Sure, my choices may not be as exciting as some of my colleagues, but the Wongy-spec E-Pace makes for a comfortable, practical and understated compact family hauler.
My car isn’t blue this week, and it’s not a comfort-focused specification. It’s a murdered-out, top-spec take on Jaguar’s (very cool) compact crossover, fit for rappers and yummy mummies alike.
I’ve opted for the most powerful petrol ‘P300‘ powertrain, making 221kW and 400Nm. Unlike sensible James, my E-Pace is the more expensive HSE R Dynamic specification, too.
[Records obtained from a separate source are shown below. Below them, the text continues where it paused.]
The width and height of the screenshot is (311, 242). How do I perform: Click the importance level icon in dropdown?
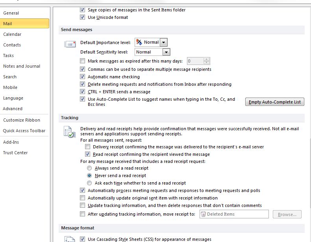click(x=139, y=42)
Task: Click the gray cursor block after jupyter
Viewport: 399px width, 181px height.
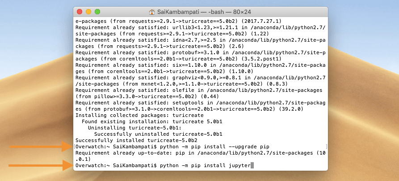Action: (252, 166)
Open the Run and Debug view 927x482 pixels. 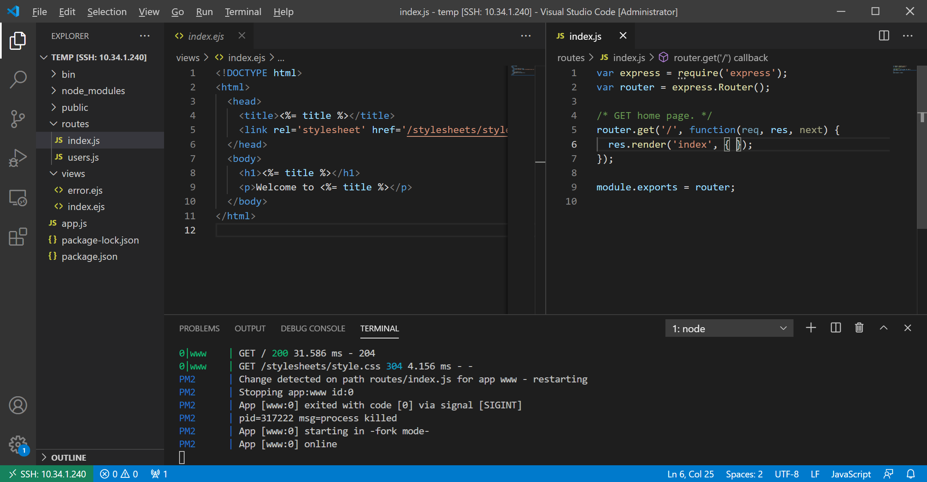pos(18,158)
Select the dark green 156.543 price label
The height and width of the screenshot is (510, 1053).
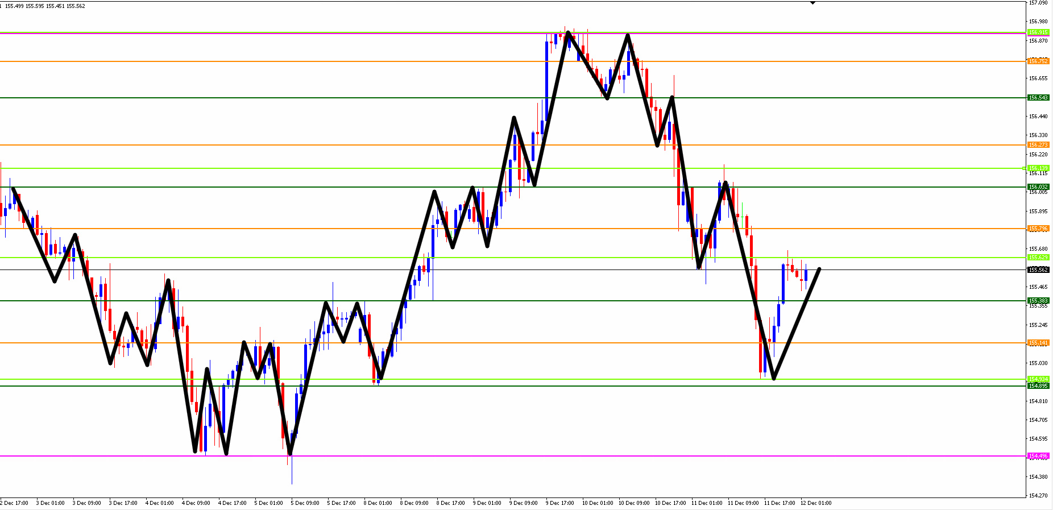coord(1038,98)
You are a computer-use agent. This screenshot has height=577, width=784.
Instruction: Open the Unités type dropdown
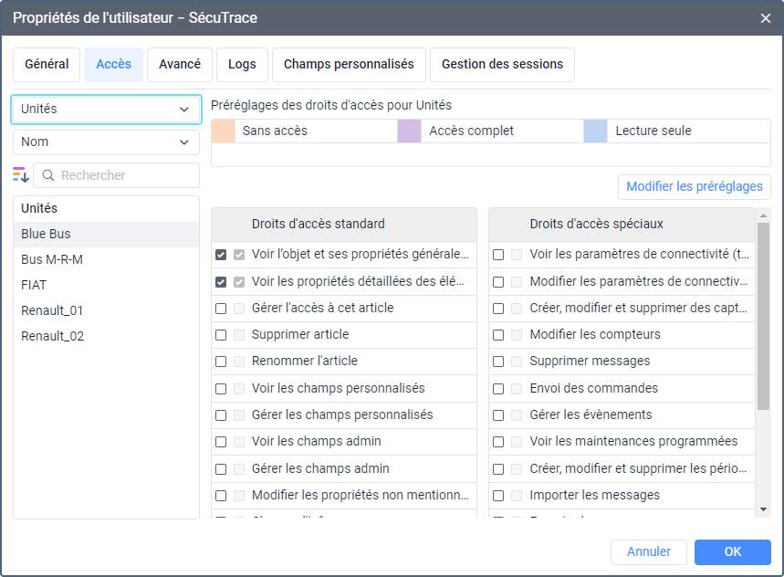106,109
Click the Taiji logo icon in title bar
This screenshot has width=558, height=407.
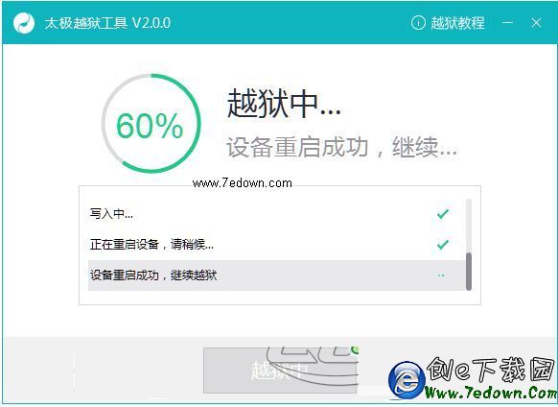click(23, 23)
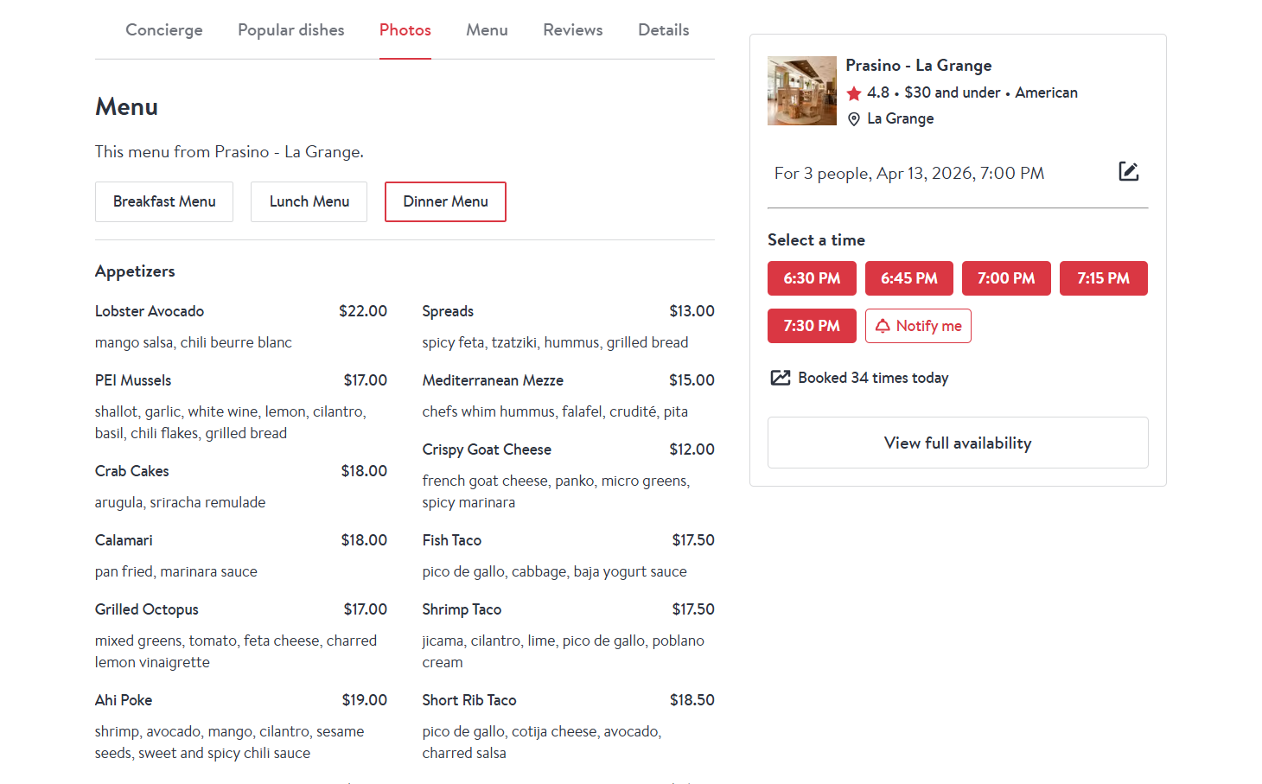Click the edit reservation pencil icon
The image size is (1262, 784).
(x=1128, y=172)
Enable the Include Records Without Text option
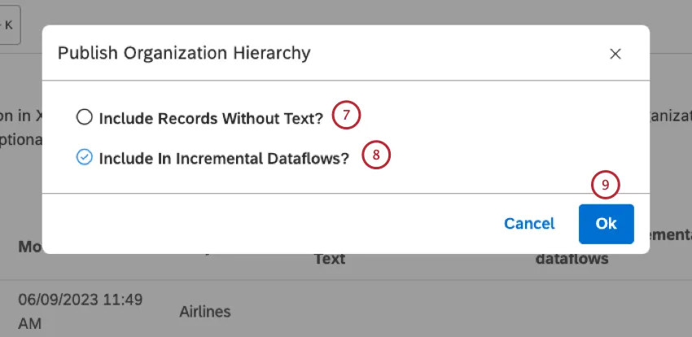 pyautogui.click(x=84, y=117)
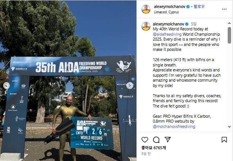Viewport: 233px width, 161px height.
Task: Open alexeymolchanov profile picture in header
Action: [x=146, y=9]
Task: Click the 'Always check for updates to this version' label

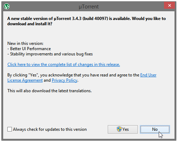Action: (x=50, y=129)
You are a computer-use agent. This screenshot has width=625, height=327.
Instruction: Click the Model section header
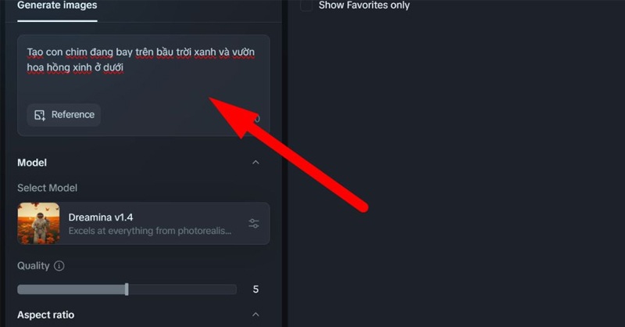(x=32, y=163)
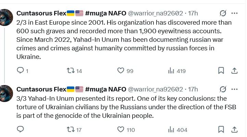Click profile avatar of the 2/3 tweet
The width and height of the screenshot is (247, 137).
5,17
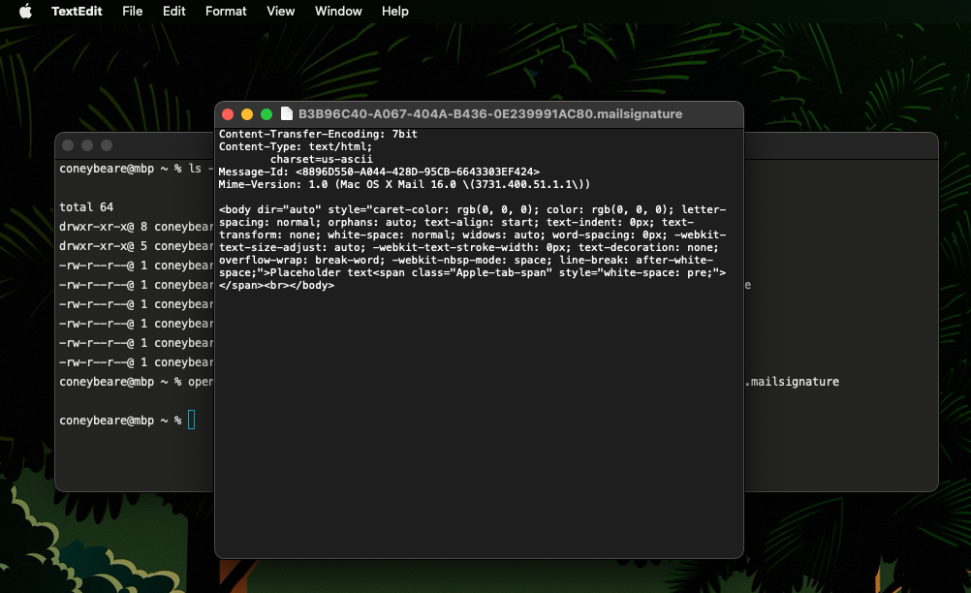Click the mailsignature filename in the title bar
This screenshot has width=971, height=593.
coord(489,114)

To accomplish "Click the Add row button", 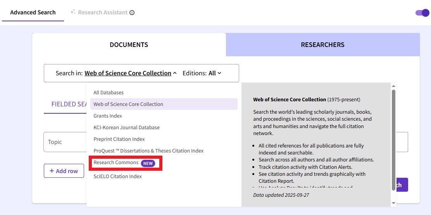I will click(x=64, y=171).
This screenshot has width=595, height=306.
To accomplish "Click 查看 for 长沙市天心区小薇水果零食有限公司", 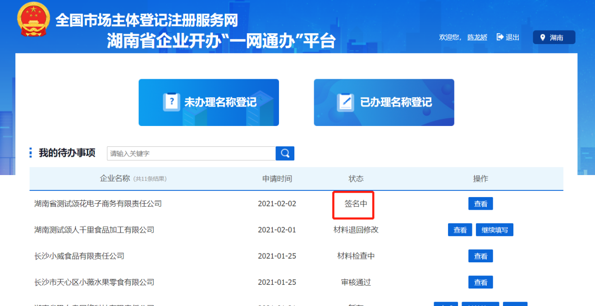I will (481, 282).
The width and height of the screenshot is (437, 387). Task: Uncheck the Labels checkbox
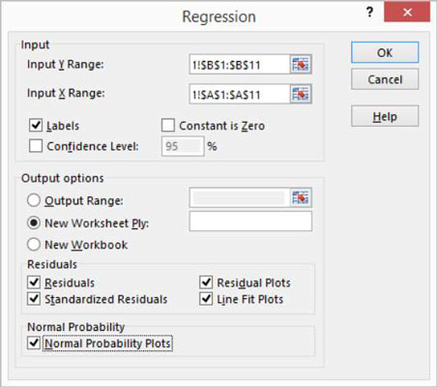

The exterior is finished in Santorini Black, perfectly matched with black 20-inch wheels and red brake calipers.
As you’d hope, all the exterior chrome has been subbed for gloss black. Even the Matrix LED headlights are dark – except for when you turn them on. Then they’re super bright, but that’s kinda the point.
Because this is meant to be semi-practical, the car has gloss-black roof rails and privacy glass. The former opens the door for all manner of ski, surf or bike-based fun, the latter to keep friends (I’m too young for kids at the moment) cool in summer.
Where the exterior is all-black, my cabin is light and airy. The 18-way adjustable heated sports seats and dash are both trimmed in Light Oyster Windsor leather, while the headlining has been specced to match. It’s welcoming in a way most British cars (and people?) aren’t.
On the options front, my Jaguar has been de-badged – no-one needs to know how much it cost – carpet floor mats, and the full suite of adaptive dynamics systems. As a modern Jaguar, it’s meant to be sporty. The adaptive systems give it the best possible chance.
I skipped DAB radio and the head-up display, because both are frivolous and rarely used, while the 360-degree camera also missed the cut. It’s a small SUV, not a dual-cab monster. Learn how to park.
All told, you’re left with a sharp-looking, sharp-driving compact Jaguar SUV. The only option it’s missing? If there was an option box to turn it into a Volvo XC40, I would’ve ticked it.